> Provided data:
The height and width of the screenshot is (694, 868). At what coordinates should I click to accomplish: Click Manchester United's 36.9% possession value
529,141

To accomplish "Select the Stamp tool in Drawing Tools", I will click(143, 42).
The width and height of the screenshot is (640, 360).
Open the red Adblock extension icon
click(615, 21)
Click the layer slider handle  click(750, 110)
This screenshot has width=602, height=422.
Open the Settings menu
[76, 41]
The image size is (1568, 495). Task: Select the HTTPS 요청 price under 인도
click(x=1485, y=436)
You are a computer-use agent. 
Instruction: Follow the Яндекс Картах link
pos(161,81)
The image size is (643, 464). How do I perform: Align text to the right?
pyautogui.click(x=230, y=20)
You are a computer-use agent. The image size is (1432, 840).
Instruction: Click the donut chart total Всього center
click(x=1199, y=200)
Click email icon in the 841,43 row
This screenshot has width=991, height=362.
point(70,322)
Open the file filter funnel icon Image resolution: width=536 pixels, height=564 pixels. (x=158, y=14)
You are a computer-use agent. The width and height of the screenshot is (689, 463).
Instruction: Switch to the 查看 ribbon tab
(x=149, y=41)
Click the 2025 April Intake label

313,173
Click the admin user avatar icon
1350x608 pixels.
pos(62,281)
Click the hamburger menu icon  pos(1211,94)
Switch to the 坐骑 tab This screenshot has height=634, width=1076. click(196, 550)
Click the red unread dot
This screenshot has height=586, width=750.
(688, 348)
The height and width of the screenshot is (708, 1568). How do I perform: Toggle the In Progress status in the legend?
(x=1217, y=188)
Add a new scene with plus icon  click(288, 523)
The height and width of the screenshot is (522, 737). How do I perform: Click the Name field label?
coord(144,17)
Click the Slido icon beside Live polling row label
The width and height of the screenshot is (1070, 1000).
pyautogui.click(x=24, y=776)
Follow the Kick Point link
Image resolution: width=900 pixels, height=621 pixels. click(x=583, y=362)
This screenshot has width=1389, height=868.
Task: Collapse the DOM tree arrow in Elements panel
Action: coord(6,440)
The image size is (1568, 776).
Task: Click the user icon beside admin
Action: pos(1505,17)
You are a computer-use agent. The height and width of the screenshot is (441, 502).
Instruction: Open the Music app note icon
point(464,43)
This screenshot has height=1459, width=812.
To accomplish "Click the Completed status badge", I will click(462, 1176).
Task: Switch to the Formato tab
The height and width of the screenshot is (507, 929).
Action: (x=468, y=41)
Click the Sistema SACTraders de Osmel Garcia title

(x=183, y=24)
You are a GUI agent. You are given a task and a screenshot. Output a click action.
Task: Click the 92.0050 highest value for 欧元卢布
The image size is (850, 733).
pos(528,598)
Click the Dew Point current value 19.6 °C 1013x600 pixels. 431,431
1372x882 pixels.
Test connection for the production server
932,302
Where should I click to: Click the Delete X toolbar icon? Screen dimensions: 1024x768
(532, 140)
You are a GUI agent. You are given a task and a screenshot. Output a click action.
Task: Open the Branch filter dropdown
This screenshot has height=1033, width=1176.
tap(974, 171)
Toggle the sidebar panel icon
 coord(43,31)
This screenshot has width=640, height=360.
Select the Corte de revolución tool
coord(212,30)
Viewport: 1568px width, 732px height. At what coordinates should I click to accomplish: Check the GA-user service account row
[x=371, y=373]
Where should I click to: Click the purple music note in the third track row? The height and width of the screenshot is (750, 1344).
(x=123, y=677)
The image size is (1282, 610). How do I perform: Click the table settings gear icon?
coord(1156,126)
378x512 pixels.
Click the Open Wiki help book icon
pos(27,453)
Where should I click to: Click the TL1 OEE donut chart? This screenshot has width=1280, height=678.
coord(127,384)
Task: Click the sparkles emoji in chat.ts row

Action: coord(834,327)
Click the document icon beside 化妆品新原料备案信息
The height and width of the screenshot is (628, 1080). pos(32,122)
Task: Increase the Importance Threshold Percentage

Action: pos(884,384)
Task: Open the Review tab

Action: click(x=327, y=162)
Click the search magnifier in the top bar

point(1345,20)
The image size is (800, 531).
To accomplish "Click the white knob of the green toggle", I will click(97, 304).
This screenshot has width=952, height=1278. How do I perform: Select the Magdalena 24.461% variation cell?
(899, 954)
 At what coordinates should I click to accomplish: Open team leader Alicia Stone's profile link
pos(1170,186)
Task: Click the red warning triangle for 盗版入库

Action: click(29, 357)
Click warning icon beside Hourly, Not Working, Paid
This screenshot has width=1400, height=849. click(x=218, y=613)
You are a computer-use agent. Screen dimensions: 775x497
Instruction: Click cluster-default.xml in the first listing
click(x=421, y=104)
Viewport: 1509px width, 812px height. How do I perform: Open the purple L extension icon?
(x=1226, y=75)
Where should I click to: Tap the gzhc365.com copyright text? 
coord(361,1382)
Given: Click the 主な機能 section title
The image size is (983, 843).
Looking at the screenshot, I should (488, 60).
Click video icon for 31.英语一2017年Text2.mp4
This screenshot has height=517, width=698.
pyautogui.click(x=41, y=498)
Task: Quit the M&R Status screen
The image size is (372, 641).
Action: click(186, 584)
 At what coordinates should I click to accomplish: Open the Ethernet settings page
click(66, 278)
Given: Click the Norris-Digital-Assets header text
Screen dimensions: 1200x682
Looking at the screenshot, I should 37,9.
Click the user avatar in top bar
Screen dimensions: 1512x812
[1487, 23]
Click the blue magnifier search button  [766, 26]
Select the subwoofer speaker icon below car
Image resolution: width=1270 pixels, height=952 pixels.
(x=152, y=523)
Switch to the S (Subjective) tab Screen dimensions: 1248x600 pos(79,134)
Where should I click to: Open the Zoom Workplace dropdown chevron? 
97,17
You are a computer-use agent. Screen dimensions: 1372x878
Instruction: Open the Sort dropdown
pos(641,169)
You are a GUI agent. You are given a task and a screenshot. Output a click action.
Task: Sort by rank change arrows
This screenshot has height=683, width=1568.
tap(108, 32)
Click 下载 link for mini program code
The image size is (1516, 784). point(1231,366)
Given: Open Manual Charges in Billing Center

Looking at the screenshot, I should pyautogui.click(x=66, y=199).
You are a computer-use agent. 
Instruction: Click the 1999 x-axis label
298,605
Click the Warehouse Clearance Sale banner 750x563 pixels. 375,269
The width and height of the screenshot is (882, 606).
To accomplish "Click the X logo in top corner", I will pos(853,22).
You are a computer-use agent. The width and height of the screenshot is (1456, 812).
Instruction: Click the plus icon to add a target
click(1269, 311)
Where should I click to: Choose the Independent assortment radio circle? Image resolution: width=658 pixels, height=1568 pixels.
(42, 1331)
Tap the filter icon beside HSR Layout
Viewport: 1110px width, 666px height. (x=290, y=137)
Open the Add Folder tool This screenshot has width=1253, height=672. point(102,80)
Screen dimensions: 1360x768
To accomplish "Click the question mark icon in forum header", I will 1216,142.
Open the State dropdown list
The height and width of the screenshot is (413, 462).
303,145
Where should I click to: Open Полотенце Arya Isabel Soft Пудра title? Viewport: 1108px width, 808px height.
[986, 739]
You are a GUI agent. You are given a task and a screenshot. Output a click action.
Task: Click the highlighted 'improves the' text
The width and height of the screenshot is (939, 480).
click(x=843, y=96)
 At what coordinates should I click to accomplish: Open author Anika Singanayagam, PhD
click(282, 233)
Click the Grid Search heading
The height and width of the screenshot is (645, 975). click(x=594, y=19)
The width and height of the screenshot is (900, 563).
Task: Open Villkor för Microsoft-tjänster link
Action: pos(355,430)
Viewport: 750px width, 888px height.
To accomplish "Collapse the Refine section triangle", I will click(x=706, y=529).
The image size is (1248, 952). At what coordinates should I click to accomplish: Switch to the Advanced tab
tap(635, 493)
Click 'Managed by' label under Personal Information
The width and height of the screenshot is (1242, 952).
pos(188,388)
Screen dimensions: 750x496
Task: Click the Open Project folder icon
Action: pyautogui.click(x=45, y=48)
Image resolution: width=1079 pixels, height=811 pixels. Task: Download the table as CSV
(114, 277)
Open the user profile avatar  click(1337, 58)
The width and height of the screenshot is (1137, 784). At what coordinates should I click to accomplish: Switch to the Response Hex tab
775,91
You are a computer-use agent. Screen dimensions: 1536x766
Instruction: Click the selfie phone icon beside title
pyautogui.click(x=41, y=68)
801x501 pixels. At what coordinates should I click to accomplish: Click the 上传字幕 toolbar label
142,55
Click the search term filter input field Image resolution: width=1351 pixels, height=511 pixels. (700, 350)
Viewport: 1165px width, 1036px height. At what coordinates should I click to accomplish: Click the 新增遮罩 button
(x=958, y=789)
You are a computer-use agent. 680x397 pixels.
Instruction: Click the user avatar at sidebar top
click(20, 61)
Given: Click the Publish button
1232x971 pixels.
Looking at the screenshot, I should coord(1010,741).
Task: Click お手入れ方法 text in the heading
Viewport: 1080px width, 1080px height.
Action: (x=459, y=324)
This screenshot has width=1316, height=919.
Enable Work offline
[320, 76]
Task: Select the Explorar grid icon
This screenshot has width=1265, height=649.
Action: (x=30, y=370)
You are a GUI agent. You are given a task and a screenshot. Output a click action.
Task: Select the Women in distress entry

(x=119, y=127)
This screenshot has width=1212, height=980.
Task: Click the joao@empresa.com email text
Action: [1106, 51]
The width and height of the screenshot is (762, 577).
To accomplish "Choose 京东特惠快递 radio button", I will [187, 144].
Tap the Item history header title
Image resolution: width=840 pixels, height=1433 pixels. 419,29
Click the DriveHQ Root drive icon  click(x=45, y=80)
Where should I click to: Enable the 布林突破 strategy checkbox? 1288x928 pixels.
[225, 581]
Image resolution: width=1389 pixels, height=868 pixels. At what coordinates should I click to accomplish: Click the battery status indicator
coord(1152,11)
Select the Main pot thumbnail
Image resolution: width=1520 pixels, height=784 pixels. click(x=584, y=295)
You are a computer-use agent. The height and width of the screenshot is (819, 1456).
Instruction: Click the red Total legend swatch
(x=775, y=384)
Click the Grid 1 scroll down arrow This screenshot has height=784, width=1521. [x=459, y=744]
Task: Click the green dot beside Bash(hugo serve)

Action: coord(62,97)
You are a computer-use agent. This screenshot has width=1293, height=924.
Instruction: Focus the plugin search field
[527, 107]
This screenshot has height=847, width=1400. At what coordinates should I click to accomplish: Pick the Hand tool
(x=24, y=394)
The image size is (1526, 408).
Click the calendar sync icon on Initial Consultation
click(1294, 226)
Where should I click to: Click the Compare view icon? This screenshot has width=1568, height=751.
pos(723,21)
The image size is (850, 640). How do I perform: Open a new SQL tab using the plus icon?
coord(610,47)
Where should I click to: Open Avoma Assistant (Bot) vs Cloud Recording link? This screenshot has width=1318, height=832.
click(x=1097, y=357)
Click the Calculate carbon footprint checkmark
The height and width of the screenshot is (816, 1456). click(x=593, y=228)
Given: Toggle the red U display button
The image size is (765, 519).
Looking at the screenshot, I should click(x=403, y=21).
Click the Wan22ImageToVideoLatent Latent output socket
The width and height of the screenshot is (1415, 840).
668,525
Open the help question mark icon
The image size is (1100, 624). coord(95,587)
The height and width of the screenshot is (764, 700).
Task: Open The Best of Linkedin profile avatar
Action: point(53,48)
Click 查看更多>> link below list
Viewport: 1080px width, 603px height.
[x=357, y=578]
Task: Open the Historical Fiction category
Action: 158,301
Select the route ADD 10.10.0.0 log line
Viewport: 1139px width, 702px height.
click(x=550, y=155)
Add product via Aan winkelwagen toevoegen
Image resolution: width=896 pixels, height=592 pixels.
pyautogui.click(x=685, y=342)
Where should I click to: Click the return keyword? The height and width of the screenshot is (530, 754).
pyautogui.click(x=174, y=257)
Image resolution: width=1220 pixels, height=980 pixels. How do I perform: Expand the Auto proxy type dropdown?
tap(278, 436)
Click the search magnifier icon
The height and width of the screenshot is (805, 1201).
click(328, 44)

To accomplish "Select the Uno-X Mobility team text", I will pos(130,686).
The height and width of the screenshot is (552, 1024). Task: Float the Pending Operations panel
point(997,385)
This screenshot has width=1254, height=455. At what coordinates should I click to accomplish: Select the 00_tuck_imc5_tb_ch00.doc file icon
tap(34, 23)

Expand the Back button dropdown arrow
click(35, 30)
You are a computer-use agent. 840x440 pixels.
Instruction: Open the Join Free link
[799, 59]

> Task prompt:
Set down again, unchanged, everything in the items above from the line containing "Select the subwoofer speaker icon below car" down to the line containing "click(282, 233)", including both of those lines.

> Final result:
Select the subwoofer speaker icon below car
Image resolution: width=1270 pixels, height=952 pixels.
(x=152, y=523)
Switch to the S (Subjective) tab Screen dimensions: 1248x600 pos(79,134)
Where should I click to: Open the Zoom Workplace dropdown chevron? 
97,17
You are a computer-use agent. Screen dimensions: 1372x878
Instruction: Open the Sort dropdown
pos(641,169)
You are a GUI agent. You are given a task and a screenshot. Output a click action.
Task: Sort by rank change arrows
This screenshot has height=683, width=1568.
tap(108, 32)
Click 下载 link for mini program code
The image size is (1516, 784). point(1231,366)
Given: Open Manual Charges in Billing Center

Looking at the screenshot, I should pyautogui.click(x=66, y=199).
You are a computer-use agent. 
Instruction: Click the 1999 x-axis label
298,605
Click the Warehouse Clearance Sale banner 750x563 pixels. 375,269
The width and height of the screenshot is (882, 606).
To accomplish "Click the X logo in top corner", I will pos(853,22).
You are a computer-use agent. The width and height of the screenshot is (1456, 812).
Instruction: Click the plus icon to add a target
click(1269, 311)
Where should I click to: Choose the Independent assortment radio circle? Image resolution: width=658 pixels, height=1568 pixels.
(42, 1331)
Tap the filter icon beside HSR Layout
Viewport: 1110px width, 666px height. (x=290, y=137)
Open the Add Folder tool This screenshot has width=1253, height=672. point(102,80)
Screen dimensions: 1360x768
To accomplish "Click the question mark icon in forum header", I will 1216,142.
Open the State dropdown list
The height and width of the screenshot is (413, 462).
303,145
Where should I click to: Open Полотенце Arya Isabel Soft Пудра title? Viewport: 1108px width, 808px height.
[986, 739]
You are a GUI agent. You are given a task and a screenshot. Output a click action.
Task: Click the highlighted 'improves the' text
The width and height of the screenshot is (939, 480).
click(x=843, y=96)
 At what coordinates should I click to accomplish: Open author Anika Singanayagam, PhD
click(282, 233)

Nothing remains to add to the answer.